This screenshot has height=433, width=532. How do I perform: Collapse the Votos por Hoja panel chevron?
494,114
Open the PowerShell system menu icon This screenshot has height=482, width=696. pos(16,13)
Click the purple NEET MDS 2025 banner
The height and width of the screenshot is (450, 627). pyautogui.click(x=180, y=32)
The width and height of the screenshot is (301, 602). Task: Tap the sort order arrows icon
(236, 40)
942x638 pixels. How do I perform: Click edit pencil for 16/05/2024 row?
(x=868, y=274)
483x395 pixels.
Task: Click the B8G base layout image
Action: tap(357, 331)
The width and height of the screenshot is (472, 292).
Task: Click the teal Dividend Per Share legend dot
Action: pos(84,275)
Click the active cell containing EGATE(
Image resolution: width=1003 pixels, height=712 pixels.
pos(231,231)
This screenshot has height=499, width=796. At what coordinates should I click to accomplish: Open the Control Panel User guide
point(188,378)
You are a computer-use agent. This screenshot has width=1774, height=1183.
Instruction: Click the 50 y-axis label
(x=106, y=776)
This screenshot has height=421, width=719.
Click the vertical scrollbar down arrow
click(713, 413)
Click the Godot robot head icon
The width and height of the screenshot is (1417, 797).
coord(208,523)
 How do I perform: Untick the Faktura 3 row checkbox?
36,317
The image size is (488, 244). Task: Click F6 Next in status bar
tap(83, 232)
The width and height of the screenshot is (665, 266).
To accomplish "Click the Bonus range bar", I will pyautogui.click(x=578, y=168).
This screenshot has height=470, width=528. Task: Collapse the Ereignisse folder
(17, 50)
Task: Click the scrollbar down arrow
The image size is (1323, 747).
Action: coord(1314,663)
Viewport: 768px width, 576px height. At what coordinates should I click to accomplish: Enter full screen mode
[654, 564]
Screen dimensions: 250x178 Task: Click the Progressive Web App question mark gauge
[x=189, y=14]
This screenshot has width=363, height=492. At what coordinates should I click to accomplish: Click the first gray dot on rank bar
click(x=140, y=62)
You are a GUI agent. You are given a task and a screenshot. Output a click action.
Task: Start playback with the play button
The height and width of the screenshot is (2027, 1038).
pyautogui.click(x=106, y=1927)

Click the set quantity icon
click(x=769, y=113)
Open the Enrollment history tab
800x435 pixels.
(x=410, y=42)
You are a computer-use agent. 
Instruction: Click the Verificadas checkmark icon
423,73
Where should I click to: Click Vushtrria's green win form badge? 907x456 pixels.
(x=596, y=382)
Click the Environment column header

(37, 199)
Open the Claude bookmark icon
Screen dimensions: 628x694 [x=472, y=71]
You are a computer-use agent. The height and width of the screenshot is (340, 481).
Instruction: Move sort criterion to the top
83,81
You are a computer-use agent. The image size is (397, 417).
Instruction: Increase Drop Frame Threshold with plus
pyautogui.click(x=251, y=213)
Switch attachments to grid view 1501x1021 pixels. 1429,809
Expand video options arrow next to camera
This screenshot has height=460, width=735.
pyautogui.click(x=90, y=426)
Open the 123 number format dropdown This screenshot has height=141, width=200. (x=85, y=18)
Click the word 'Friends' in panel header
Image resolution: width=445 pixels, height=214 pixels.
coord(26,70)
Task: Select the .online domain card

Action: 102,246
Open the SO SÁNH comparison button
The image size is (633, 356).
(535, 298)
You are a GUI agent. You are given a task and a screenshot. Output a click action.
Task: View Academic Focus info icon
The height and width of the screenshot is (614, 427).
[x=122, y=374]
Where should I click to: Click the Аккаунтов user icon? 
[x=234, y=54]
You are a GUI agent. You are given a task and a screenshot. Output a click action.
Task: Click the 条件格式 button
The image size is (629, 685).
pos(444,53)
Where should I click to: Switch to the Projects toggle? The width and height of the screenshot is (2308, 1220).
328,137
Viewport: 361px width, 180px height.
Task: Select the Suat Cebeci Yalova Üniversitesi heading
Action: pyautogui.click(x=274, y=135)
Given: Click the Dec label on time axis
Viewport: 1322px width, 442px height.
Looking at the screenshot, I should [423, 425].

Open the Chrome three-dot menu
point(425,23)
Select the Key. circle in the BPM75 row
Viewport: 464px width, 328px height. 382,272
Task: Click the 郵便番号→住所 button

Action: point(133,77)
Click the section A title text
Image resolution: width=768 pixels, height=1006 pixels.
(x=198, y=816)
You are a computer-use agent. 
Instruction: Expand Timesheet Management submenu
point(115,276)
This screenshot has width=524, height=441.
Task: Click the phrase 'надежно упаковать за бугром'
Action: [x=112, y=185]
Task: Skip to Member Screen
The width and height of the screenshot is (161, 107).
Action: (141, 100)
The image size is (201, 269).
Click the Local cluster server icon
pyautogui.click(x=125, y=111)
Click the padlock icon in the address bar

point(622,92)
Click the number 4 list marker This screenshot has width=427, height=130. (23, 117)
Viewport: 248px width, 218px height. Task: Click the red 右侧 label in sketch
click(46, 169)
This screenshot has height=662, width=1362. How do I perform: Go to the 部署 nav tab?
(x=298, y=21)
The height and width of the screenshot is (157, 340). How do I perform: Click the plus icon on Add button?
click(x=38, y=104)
######
> **Requirement**
Which lines in the data above hold the string "number"? Return each of them.

> **Answer area**
Open the 123 number format dropdown This screenshot has height=141, width=200. (x=85, y=18)
Click the number 4 list marker This screenshot has width=427, height=130. (23, 117)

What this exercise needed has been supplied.